A post about a comment on a post

So I posted what I found to be a humorous exchange between a first responder and a paramedic that I witnessed not too long ago.

As he is wont to do, TOTW posted a comment on my post. Some times, I think he and my mother are the only ones who actually read my blog, and I enjoy his comments. (Mom never has much to say. She really doesn’t read, anyway.)

He says:

There’s a difference between knowing what’s going on with the monitor and what’s going on with the patient. Unfortunately, a lot of people don’t see that.

And he is right. Absolutely right.

I have always viewed the cardiac monitor as a tool to aid in my diagnosis and treatment, rather than as something that guides my treatment. There is a difference there. A slight and subtle difference, but one that I think is very important.

Really, it is the difference between a cook and a chef.

A cook follows directions, and adds a certain amount of ingredients to a dish at certain times.

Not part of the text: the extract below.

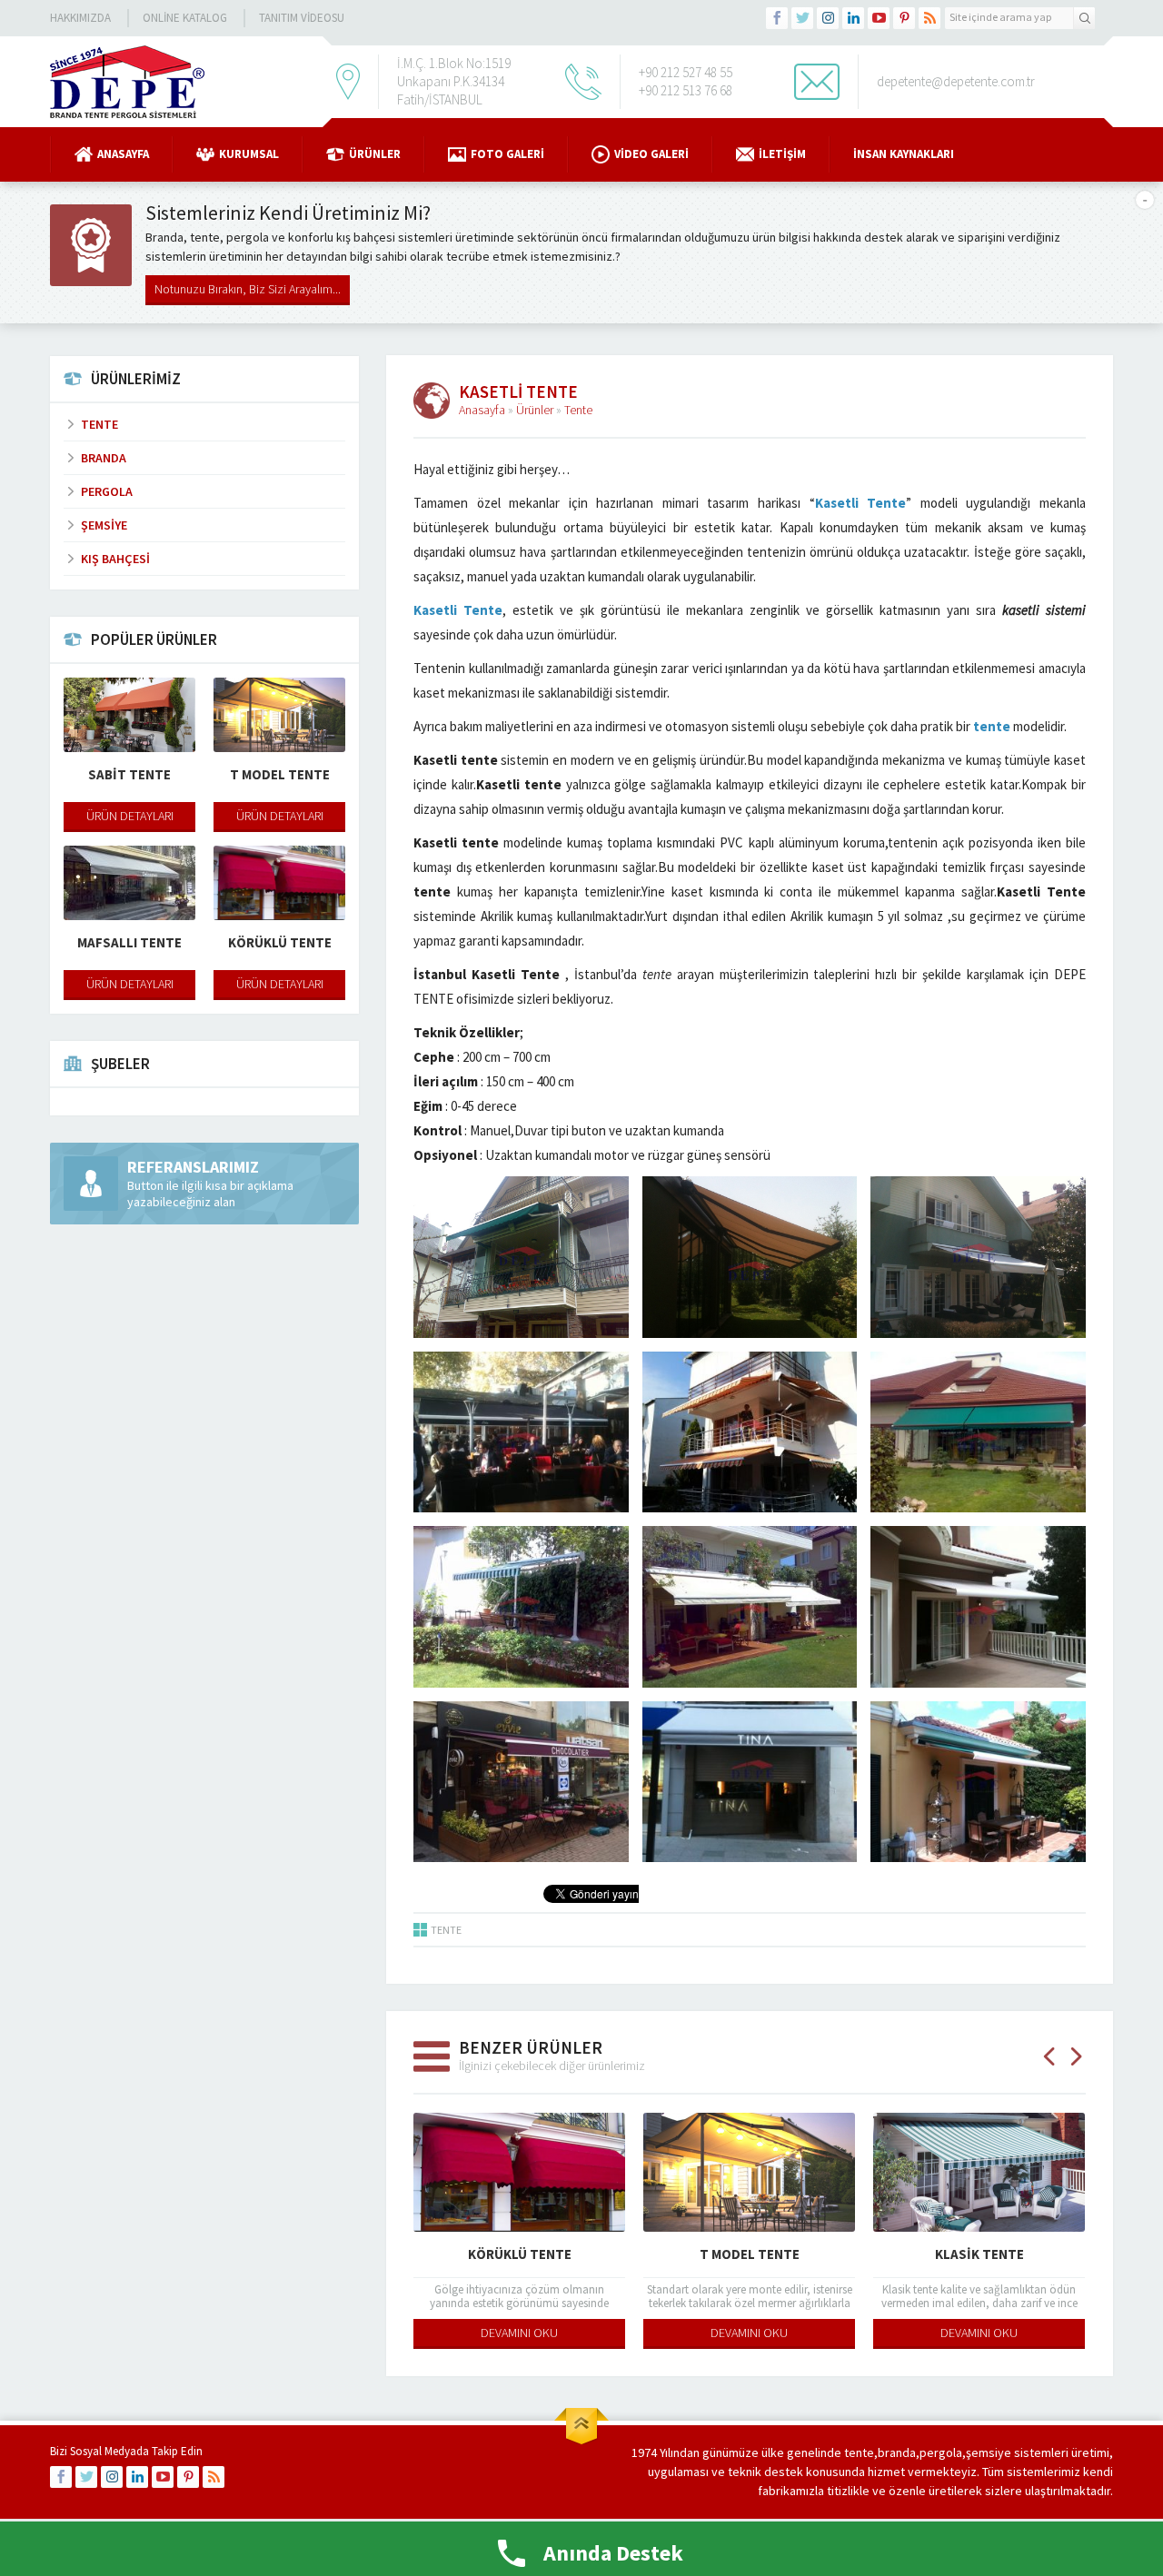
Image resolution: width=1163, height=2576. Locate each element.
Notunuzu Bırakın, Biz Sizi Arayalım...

A chef knows how foods and ingredients interact with each other, and is not afraid to experiment and let the dish guide how he prepares it.

Now I’m getting hungry.

I used to work with this guy. He was a huge jerk. A stereotypical, 50-something Jersey Shore jerk. He used to wear his shirts with several buttons undone so he could show off his manly chest mane, and his gold chains. No, I’m not kidding.

But he was a great clinician, and took very good care of patients.

One day, I asked him if he wanted me to put the monitor on a particularly sick patient.

No, I already know what it is going to say. No need for the monitor just yet.”

That confused me. It confused me a lot. I was a fairly young EMT at the time, and I thought things had to be done a certain way, and here was this guy who was doing it his own way. But what he said later when we talked about it made sense:

“A good assessment will tell you what the monitor will say. A person complaining of chest pain, presenting with Levine’s sign, with pale, diaphoretic skin and weak pulses is going to have a sinus rhythm, perhaps with a first-degree block. Then the 12-lead will show ST elevation. And if it doesn’t, I will be surprised. Granny, with her 47 bottles of medications and nausea and vomiting with an irregular heart beat will be in atrial fibrillation.”

Granted, there are no absolutes in EMS, and people won’t always present the same way. But there is a big difference in reading the monitor and knowing what the monitor will say.

Well, there is one absolute in EMS: nobody will be critically injured in an MVC in which the cars have pulled into a McDonald’s parking lot.


  1. Thanks for the nice words. I’m glad you fully got what I meant. When I teach 12 Lead interpretation, I always tell the students that the 12 Lead is confirmatory, not diagnostic. Sadly, I think most of them only agree to humor the old guy.

    As I read more and more PCRs, I get more and more pessimistic about the future of EMS. Most PCRs are about 90% boiler plate meant to keep the QA weenies off their backs. Hence we get blood glucose checks on every patient, or 12 Leads on 12 year olds that fell off a bike.

    What I see is technicians, not clinicians. People who do things but have no real understanding of why they are doing or what the potential down sides might be.

    I read PCR that screams out to me cardiac and see that the medics treated the nausea with Zofran, but never gave ASA. People seem to get focused on the technology and forget about talking to the patient or more importantly, listening to the patient. Very often the patient will give you the diagnosis if you just ask a few questions and listen to the answers.